Hi, I’m trying to follow the tutorial to snap the hello world Electron app. It worked fine up to step 3 (got the Electron app running on Ubuntu Classic), but after step 4 (convert into a kiosk app) the snap won’t run on either Ubuntu Classic (on my desktop) or Ubuntu Core (an armhf build running on a
Raspberry Pi 3).
Ubuntu Classic
On Ubuntu Classic the issue seems to be that it can’t find a Wayland socket, but the suggested fix for this doesn’t seem to work. One thing that isn’t clear to me from the tutorial is whether on Ubuntu Classic miral-kiosk and the electron-hello-world-kiosk apps should be running as root or my user, but no combination seems to work.
If I run the electron app as my user I get:
/snap/electron-hello-world-kiosk/x2/bin/xwayland-kiosk-launch: line 117: /var/snap/electron-hello-world-kiosk/x2/i3.config: Permission denied
and if I run it with sudo I get:
Error: Unable to find a valid Wayland socket in /run/user/0
Ubuntu Core
On Ubuntu Core if I run it as my user I get:
Error: Unable to find a valid Wayland socket in /run/user/1000
Is a Wayland server running?
You could try running as root
and if I run it with sudo I get:
[18706:0720/112140.582507:FATAL:atom_main_delegate.cc(194)] Running as root without --no-sandbox is not supported. See https://crbug.com/638180.
/snap/electron-hello-world-kiosk/x1/bin/xwayland-kiosk-launch: line 151: 18706 Trace/breakpoint trap "$@"
/snap/electron-hello-world-kiosk/x1/bin/xwayland-kiosk-launch: line 1: kill: (-18140) - No such process
I’m wondering if there’s some mismatch of user id between the Wayland socket and the Electron snap, but I’m a bit lost to be honest.
The kiosk set up runs the apps as snap services, meaning they run as root. The tutorials are written with that assumption. So running “as your user” is not working by design at the moment.
Can you confirm mir-kiosk is running on your devices? journalctl -u snap.mir-kiosk* can give you a hint why, if it is not.
On Ubuntu Classic the mir-kiosk snap needs to be installed with --devmode to work “as intended” but, as it takes over the display, this isn’t a very convenient way to run things during development.
I’d recommend using this approach when testing your snap on desktop:
Just a sidenote … beyond the missing unzip in build-packages, the snapcraft.yaml at:
also does not have
daemon: simple
set for the application … so this can not really work …
EDIT: oops, ignore that, there is a second step to turn it into a kiosk app later in the tutorial (this is really confusing, especially since the first one can not really work on core)

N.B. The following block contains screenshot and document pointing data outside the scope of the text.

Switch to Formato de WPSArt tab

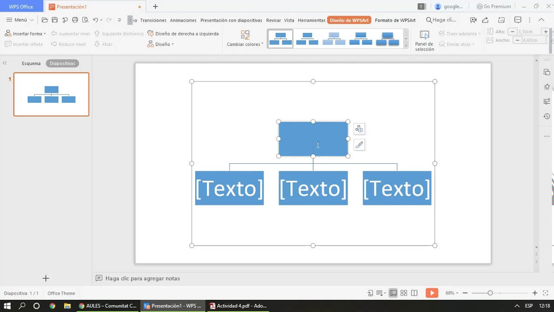coord(395,20)
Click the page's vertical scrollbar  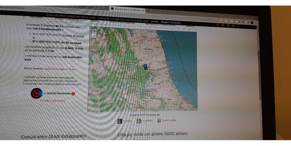pos(259,74)
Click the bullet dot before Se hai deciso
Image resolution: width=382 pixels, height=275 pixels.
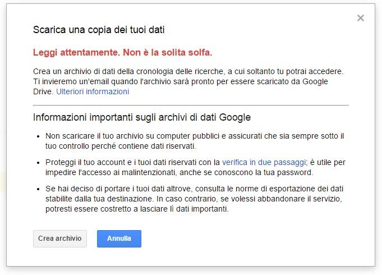(x=38, y=189)
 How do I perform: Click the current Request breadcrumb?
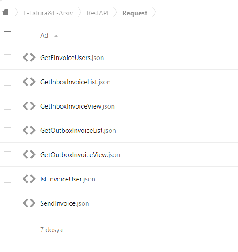click(135, 13)
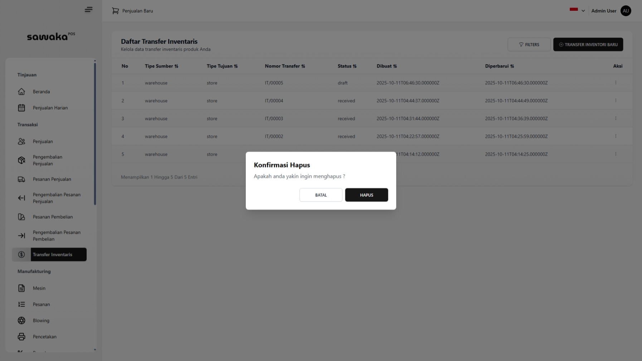
Task: Click the Transfer Inventaris dollar icon
Action: pyautogui.click(x=21, y=255)
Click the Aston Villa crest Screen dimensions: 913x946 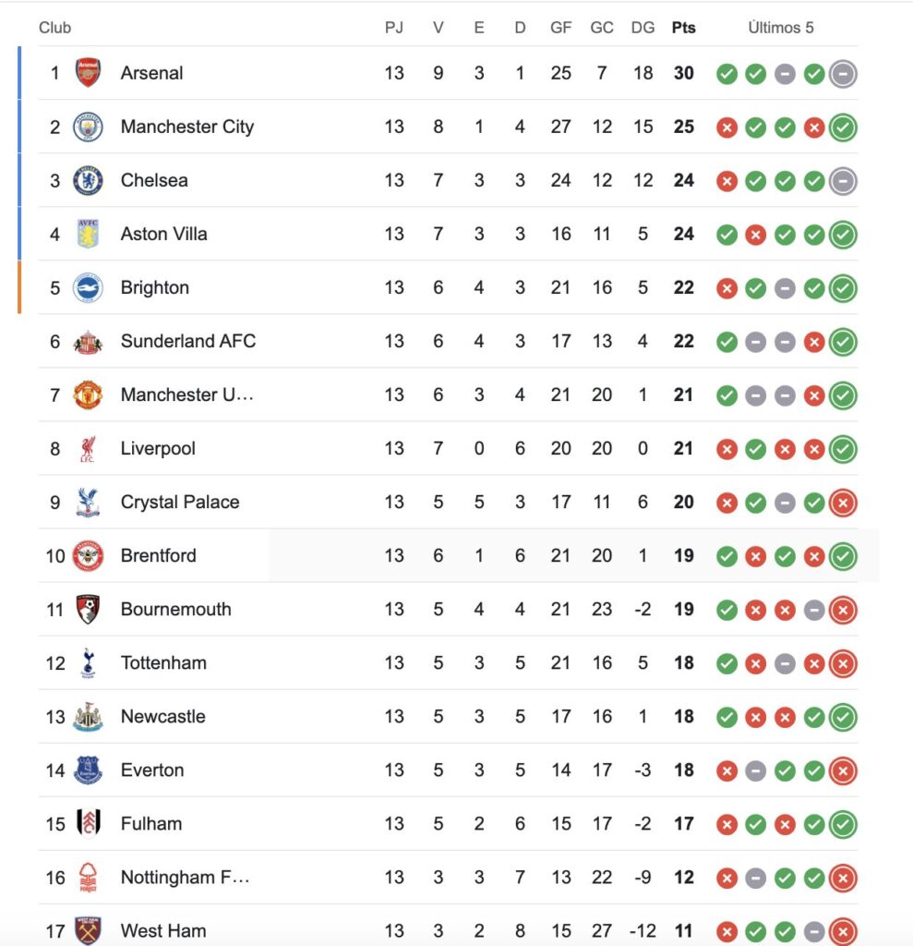tap(88, 234)
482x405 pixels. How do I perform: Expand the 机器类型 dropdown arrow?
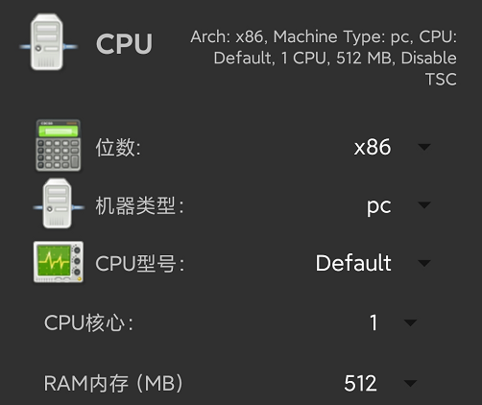[424, 204]
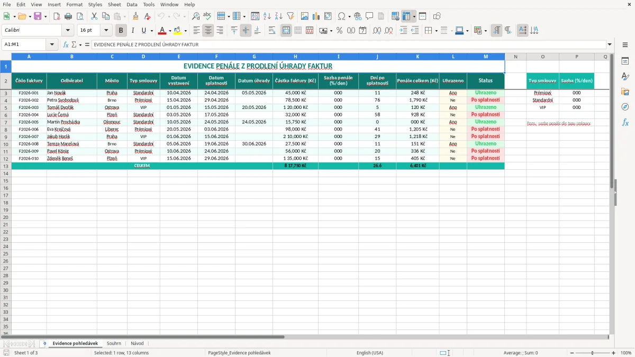Select Sort Ascending icon

267,16
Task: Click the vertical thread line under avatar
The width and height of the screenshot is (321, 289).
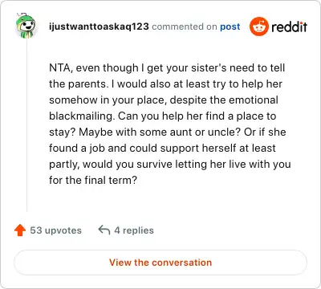Action: pos(26,124)
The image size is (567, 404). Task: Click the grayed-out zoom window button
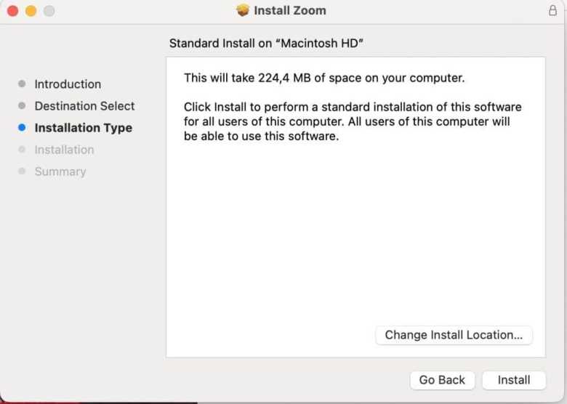click(x=49, y=11)
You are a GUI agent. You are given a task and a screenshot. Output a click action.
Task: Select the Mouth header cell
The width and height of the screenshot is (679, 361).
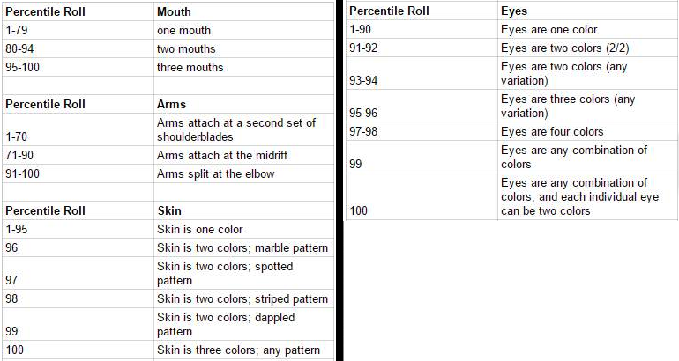click(243, 11)
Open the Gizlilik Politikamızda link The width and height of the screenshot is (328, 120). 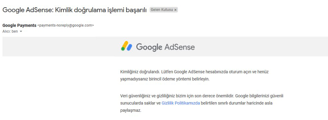[x=181, y=103]
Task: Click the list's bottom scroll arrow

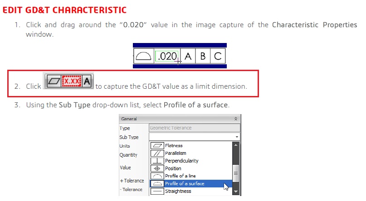Action: point(236,191)
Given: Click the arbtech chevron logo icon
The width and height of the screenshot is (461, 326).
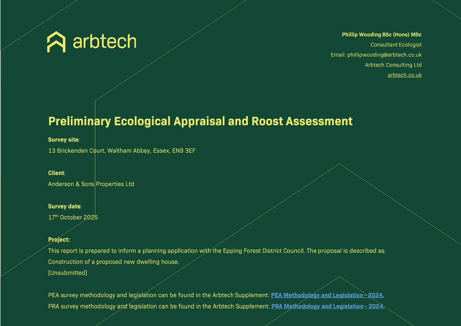Looking at the screenshot, I should point(56,42).
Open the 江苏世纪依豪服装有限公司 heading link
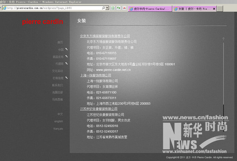 click(99, 109)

Hmm, I don’t think I have the mir-kiosk snap installed on desktop. I followed the instructions in the Wayland kiosk tutorial which the X11 kiosk and Electron kiosk tutorials build upon. That includes installing these apt packages:
By the time you’ve made it through those three tutorials it’s all quite confusing so I wouldn’t be surprised if I’m doing something wrong. It would be easier to follow if the Electron kiosk tutorial just stood alone and only covered the steps needed for an Electron kiosk.
This isn’t a huge problem for me because I have two monitors plugged into my desktop PC.
Thanks very much for filing that @ogra. The updated tutorial doesn’t seem to have landed on tutorials.ubuntu.com yet, but following the updates that were made in the PR I was able to get this to work.
Side note: I do feel I need to dig a bit more into the security implications of Electron running as root with Chromium’s sandbox turned off as that seems like a problem for the real application I want to snap!
This should not be any problem given you are running under snap confinement. The kernel will take care of your security via apparmor, seccomp filtering, cgroups and namespaces. All you have done is to drop a duplicate sandbox running inside another one. If you run on core in some kind of appliance image you typically wont even have a user on the system anyway.
I can run the example with glxgears. I get the following error though when I run:
/snap/pygame-demo/x28/bin/xwayland-kiosk-launch: line 151: bin/pygame: No such file or directory
The launcher seems to look for the app run script in :
/snap/pygame-demo/x28/usr/bin
Looking for a bit more help. I have just included the layout and the parts involved.
Basically, I am trying to build pygame. It needs the sdl2-config file which it tries to find in /usr/bin/sdl2-config. So, what I tried to do is add a layout to bind the file. Nonetheless, it fails to find the file.
What I think might be possible issues:
The layout is applied after the all the part is built ?
Or stage-packages happens after python-packages ?
The config file from pygame cannot use the binding for some reason.
Do u think any of these are reasonable ? And any suggestion ? Thanks in advance!
Layouts are only applied on an installed snap, not during building. If it’s a binary to be called, you should set your $PATH correctly, rather than using a layout, too.
@Saviq: I don’t suppose you have any advice on how this example might be made to work as the snap_daemon user rather than root, as I’m being asked to do in order to pass snap store review here? Are you aware of anyone getting xwayland-kiosk-launch to run as a non-root user?